Fusilerías

Tranströmer (1931-2015)

Cuando el fusilero vio el filme La teoría del todo (James Marsh, EU 2014), atisbo a algunos episodios de la vida del cosmólogo británico Stephen Hawking, no pudo dejar de pensar en el poeta sueco Tomas Tranströmer, premio Nobel de Literatura 2011, fallecido la víspera a los 83 años.

El célebre físico sobrevive desde su época universitaria afrontando el embate de la enfermedad de Lou Gehrig (esclerosis lateral amiotrófica), estado degenerativo que no le impidió tener familia, dos matrimonios y ser una figura mundial de la divulgación científica. Su propia vida es una hazaña, pues le daban dos años después del diagnóstico (1962).
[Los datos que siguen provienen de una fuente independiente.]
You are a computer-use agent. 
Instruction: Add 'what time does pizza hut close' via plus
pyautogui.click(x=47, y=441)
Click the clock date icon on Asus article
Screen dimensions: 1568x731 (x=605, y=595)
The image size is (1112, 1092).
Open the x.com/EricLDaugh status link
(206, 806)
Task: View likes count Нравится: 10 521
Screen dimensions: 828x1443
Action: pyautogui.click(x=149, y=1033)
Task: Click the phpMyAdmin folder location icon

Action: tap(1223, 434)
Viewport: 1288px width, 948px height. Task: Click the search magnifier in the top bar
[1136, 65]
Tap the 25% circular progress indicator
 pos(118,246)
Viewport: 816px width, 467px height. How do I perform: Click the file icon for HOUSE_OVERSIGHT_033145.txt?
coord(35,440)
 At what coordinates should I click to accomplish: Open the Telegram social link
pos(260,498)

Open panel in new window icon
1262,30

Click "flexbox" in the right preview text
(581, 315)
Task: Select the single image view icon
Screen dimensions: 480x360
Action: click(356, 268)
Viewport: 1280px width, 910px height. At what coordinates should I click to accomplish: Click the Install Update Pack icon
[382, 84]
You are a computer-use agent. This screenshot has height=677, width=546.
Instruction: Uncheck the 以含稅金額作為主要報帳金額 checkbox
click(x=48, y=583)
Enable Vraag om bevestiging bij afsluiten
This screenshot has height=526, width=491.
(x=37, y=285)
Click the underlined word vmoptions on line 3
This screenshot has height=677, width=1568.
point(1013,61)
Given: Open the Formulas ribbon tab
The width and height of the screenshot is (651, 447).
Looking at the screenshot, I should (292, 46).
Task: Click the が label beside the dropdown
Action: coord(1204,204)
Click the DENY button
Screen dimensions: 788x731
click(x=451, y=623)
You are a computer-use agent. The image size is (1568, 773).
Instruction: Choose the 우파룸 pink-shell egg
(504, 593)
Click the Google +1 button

Tranströmer sufrió la reducción del habla y el movimiento hace 25 años por un padecimiento cerebral. En la ceremonia de entrega del máximo galardón literario, en 2011, acudió en silla de ruedas y fue su esposa quien pronunció el discurso de aceptación. Sin embargo, el poeta jamás dejó de escribir y su canto quedó plasmado, después de su hemiplejía, en cinco títulos, el último de ellos Deshielo a mediodía, selección de la que Nórdica Libros ha editado una bella versión bilingüe sueco-español traducida por Roberto Mascaró.

Su tierra aparece desde las primeras obras. En 17 poemas, la ópera prima, el lector asiste a los escenarios gélidos de una Suecia y una Dinamarca que acaso el cinéfilo recuerde en las largas tomas de Pelle el conquistador (1987), del danés Bille August, ganadora del Oscar como Mejor Película Extranjera.

Escribe Tranströmer en “Elegía”: “En el punto de partida. Como dragón caído/ en algún pantano entre neblina y vaho, está/ nuestra tierra costera vestida de bosque de pino. Allá lejos:/ dos vapores que gritan desde un sueño/ en la bruma. Este es el mundo inferior./ Bosque inmóvil, superficie de agua inmóvil,/ y la mano de orquídeas que surge del pantano./ Al otro lado, más allá de esta senda,/ pero flotando en el mismo espejo: el navío,/ que la nube ingrávida cuelga de su espacio./ Y el agua en torno a su cayado está inmóvil,/ echada en calma. ¡Y aún así, truena!”.

Acaso los escenarios naturales que privilegia en esas obras tempranas hayan motivado su predilección, años después, por el haikú, esa forma poética de 17 sílabas que cultivó sin tener como principal imagen, necesariamente, un momento de la naturaleza, sino los momentos del individuo.

En “Casas suecas situadas aisladamente”, escribe: “Una confusión de ramas negras/ y humeantes rayos de sol./ Aquí está hundida la cabaña/ y parece sin vida./ Hasta que murmura la niebla matinal/ y un anciano abre/ —con mano temblorosa—/ la ventana y deja salir un búho./ Y en otro punto cardinal/ está la casa nueva humeando/ con la mariposa de las sábanas tendidas/ que flamean junto al propio nudo/ de un bosque moribundo/ donde la putrefacción lee/ con gafas de savia/ el protocolo de la termita”.

Los años estudiantiles y personajes predilectos figuran a lo largo de su obra: Thoreau, Robespierre, Schubert. También culturas foráneas: los Balcanes, Viena, Brujas, Nueva York. Un motel con máscaras tibetanas, una calle transversal, ningún arcoíris, un carrillón, las calles de Shanghái y niebla, siempre la blanca niebla de sus primeros poemas.

Como Hawking, Tranströmer solía alzar la vista. De “Mirada del inverno”, valga rescatar estos versos: “Los túneles. Allí caminamos durante meses,/ la mitad en servicio y la mitad huyendo./ Breve recogimiento en el que alguna escotilla se abre sobre nosotros/ y una luz débil cae./ Miramos hacia arriba: el cielo estrellado a través de la reja de alcantarilla”.

Por eso Kjell Espmark, en su prólogo a Bálticos y otros poemas (edición bilingüe de Visor Libros), asegura que el poeta es un místico que espera señales en la oscuridad que den testimonio de un orden superior, un observador con la misión de tratar de comprender y precisar un inmenso acontecer inaccesible.